California parents understand the importance of securing a workable, reasonable child custody agreement. The terms of your order will impact your family for years to come, and it is in the best interests of your kids for you to provide as much stability and continuity of lifestyle as possible. However, there are certain types of custody you would be wise to consider as you pursue a final child custody agreement.
There are two types of child custody: legal custody and physical custody. Regardless of whether you choose to co-parent, share joint custody or pursue sole custody, you will need to address legal and physical custody. Many parents find it beneficial to seek guidance as they work toward a resolution that will work for their family well into the future.
Understanding your parental rights
As a parent, you have the right to maintain a strong and active role in the life of your child after divorce. The ultimate goal of any child custody order is to pursue and protect the best interests of the child above all else. It may be helpful for you to understand the following about the differences between legal custody and physical custody:
- Legal custody: This refers to the right that a parent has to make important decisions on behalf of his or her child. This may include matters pertaining to religious upbringing, education, medical care and more.
- Physical custody: This is the time that a parent will have with his or her child. This includes weekend visitation, summer holidays, vacations, Christmas and more.

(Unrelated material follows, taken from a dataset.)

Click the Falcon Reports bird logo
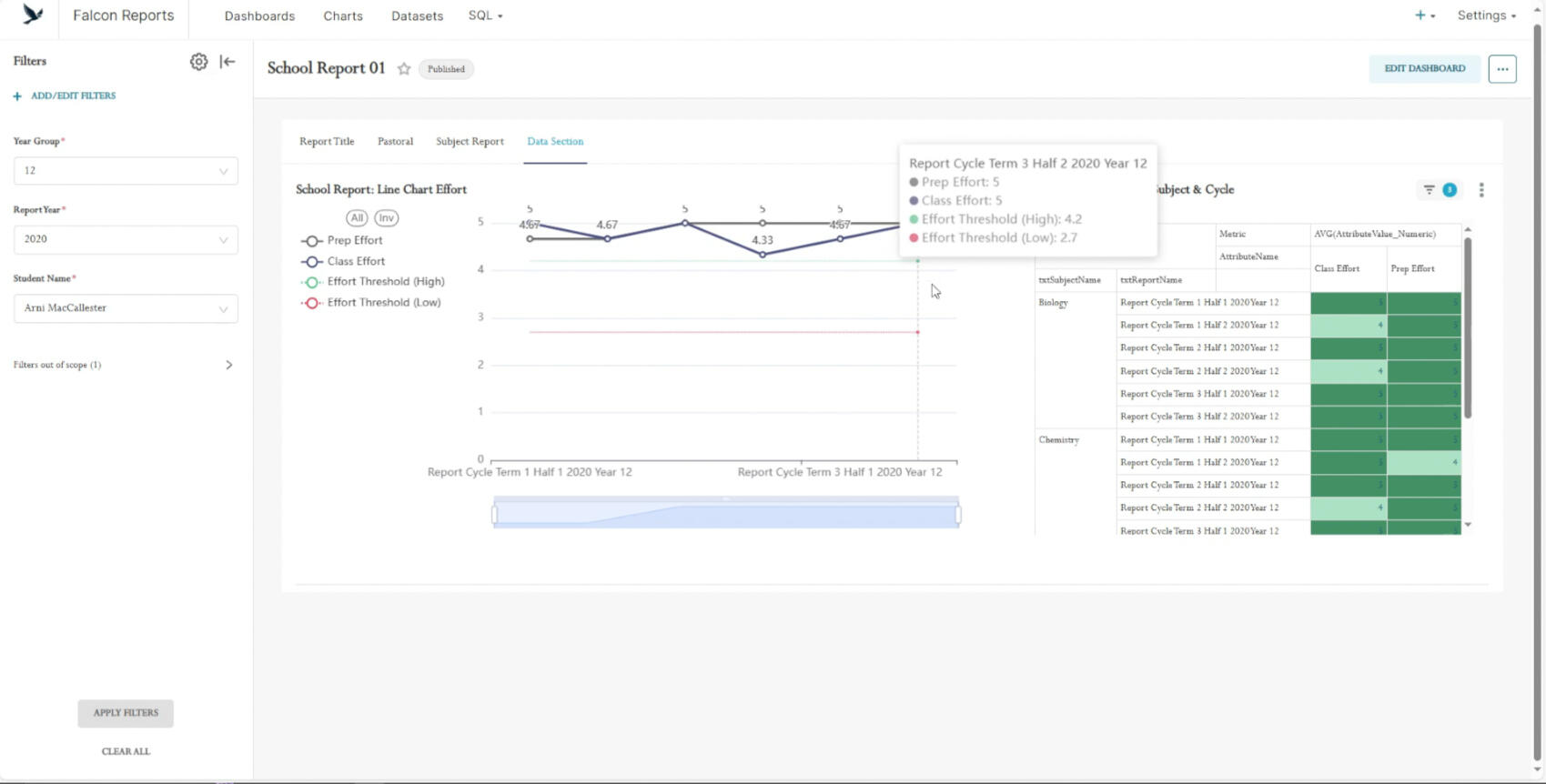point(33,15)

In true joint custody arrangements, parents share both physical and legal custody equally. However, in your situation, you and the other parent may share legal custody while one retains physical custody. Every family is different, and it is beneficial for you to consider what will work in your situation as you pursue a final order.
Your parental rights
One way you can protect your parental rights is to seek guidance as you work on your child custody arrangement. These are important decisions that will affect your family for years, and it is beneficial for you to consider how your choices will impact your children.
Whether you want to have a say in the important matters in the life of your child or you want to protect your parental rights, you are entitled to seek a final order that meets your needs and those of your children.